Start of EXTRACTED ENTRIES
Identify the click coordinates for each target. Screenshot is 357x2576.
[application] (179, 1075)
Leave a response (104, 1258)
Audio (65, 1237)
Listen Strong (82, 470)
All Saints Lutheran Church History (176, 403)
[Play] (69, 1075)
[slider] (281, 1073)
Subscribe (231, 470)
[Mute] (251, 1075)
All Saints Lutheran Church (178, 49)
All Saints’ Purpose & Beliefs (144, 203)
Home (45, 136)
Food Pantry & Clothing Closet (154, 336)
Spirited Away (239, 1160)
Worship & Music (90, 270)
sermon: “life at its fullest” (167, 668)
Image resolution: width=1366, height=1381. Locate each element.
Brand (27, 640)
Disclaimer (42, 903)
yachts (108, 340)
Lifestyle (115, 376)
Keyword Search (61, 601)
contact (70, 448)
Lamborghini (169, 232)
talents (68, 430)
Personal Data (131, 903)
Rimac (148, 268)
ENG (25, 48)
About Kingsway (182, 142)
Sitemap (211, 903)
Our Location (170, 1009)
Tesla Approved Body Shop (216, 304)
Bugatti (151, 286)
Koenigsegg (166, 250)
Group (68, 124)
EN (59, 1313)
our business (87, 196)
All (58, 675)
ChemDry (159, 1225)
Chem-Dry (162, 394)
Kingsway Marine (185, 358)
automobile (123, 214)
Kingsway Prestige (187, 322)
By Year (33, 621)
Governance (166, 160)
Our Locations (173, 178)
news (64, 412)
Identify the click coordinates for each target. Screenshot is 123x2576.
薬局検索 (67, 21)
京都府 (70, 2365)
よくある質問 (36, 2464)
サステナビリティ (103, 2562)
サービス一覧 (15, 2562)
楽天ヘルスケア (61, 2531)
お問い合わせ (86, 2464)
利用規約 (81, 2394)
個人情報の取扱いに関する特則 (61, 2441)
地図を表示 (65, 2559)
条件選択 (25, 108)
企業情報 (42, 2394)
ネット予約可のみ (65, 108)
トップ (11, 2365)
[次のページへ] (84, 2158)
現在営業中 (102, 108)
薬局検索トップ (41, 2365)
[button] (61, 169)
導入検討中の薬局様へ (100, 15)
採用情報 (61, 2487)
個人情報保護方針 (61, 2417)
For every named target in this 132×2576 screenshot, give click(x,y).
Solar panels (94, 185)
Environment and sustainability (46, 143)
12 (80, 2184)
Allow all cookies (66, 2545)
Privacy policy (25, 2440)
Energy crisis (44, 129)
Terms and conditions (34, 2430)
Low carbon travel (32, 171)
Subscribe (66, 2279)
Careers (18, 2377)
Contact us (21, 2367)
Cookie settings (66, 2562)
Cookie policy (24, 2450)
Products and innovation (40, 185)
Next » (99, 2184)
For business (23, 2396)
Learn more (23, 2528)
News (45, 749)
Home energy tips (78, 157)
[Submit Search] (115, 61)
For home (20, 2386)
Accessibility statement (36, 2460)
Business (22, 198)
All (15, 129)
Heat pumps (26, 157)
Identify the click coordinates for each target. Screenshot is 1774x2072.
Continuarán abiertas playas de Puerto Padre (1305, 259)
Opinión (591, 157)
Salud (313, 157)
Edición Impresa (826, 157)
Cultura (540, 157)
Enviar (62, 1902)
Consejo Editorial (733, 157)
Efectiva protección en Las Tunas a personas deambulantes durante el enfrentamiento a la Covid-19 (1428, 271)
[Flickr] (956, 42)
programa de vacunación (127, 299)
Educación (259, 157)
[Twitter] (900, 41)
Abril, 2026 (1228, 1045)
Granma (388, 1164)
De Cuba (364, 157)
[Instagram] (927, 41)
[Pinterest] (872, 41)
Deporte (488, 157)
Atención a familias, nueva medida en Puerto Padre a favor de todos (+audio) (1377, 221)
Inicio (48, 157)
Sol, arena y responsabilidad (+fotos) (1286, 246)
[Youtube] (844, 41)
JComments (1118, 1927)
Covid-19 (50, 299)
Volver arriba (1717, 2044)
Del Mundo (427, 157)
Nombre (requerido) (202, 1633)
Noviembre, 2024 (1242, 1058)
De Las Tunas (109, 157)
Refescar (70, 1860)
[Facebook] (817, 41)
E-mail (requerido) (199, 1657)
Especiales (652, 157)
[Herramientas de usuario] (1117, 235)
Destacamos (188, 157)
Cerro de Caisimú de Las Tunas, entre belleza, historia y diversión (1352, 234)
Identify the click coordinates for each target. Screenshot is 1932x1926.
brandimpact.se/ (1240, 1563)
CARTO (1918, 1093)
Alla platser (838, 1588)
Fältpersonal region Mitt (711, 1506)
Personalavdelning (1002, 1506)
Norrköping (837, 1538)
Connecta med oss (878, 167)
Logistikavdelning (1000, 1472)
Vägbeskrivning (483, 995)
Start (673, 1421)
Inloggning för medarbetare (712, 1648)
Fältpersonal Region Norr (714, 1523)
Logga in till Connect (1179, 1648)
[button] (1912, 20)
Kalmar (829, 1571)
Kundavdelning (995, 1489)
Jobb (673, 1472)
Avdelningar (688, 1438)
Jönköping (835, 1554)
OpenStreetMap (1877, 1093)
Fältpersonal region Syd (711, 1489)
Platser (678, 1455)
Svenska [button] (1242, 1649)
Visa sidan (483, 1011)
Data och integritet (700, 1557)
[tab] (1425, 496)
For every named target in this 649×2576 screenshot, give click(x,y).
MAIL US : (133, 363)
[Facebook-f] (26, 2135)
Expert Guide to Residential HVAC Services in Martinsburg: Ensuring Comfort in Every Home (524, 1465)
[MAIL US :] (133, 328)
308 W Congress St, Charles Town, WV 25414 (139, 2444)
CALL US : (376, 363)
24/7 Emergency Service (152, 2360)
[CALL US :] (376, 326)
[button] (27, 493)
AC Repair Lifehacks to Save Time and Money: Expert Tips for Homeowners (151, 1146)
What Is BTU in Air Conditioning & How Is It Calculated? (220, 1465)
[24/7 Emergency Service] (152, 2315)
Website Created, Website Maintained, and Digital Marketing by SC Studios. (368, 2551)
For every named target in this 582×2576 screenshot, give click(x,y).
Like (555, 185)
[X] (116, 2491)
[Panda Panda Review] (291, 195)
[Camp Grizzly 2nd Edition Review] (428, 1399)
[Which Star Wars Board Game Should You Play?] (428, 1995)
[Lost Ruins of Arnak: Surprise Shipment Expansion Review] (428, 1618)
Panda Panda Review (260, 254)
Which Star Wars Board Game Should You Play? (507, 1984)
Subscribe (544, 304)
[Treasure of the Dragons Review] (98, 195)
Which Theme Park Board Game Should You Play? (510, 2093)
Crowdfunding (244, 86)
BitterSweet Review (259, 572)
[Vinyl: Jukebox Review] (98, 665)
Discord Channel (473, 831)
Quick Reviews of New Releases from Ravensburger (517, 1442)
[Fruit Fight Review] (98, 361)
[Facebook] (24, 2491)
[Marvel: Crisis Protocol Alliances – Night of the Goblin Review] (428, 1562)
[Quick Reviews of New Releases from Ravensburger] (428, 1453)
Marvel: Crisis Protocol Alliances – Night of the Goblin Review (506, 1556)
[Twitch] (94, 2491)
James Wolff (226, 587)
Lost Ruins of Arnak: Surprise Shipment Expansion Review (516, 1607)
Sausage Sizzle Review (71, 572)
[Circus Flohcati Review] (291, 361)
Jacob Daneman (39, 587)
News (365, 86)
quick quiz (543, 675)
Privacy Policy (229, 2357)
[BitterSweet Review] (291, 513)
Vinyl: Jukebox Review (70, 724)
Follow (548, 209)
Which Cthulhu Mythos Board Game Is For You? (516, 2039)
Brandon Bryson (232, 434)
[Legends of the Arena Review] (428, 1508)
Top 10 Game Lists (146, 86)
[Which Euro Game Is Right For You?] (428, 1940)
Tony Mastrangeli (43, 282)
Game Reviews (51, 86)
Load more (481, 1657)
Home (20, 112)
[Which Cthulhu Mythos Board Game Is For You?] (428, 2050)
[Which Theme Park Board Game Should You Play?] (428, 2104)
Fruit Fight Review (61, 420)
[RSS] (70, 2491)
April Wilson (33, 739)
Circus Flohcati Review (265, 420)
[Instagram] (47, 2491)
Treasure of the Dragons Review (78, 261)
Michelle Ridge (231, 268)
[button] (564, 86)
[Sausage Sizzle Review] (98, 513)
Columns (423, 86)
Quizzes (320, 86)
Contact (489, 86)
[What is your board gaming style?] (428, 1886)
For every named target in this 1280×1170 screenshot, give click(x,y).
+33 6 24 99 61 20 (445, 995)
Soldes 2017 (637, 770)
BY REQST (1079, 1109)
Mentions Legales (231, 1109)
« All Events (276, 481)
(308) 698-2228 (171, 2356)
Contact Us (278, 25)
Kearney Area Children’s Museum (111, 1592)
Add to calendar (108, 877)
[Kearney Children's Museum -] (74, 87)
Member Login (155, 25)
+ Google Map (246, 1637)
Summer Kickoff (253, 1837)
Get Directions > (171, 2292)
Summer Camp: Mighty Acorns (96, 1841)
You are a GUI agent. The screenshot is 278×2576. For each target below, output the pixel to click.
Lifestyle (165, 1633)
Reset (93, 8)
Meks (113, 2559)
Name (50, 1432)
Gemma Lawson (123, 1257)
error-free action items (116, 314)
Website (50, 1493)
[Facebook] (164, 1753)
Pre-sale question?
End of EXTRACTED ENTRIES
:: THE PROBLEM ::
Look above for the line containing "(308) 698-2228 (171, 2356)". Output from there through the line containing "Reset (93, 8)", exactly and inclusively.

:: REPLY ::
(308) 698-2228 (171, 2356)
Contact Us (278, 25)
Kearney Area Children’s Museum (111, 1592)
Add to calendar (108, 877)
[Kearney Children's Museum -] (74, 87)
Member Login (155, 25)
+ Google Map (246, 1637)
Summer Kickoff (253, 1837)
Get Directions > (171, 2292)
Summer Camp: Mighty Acorns (96, 1841)
You are a GUI agent. The screenshot is 278×2576. For each target below, output the pixel to click.
Lifestyle (165, 1633)
Reset (93, 8)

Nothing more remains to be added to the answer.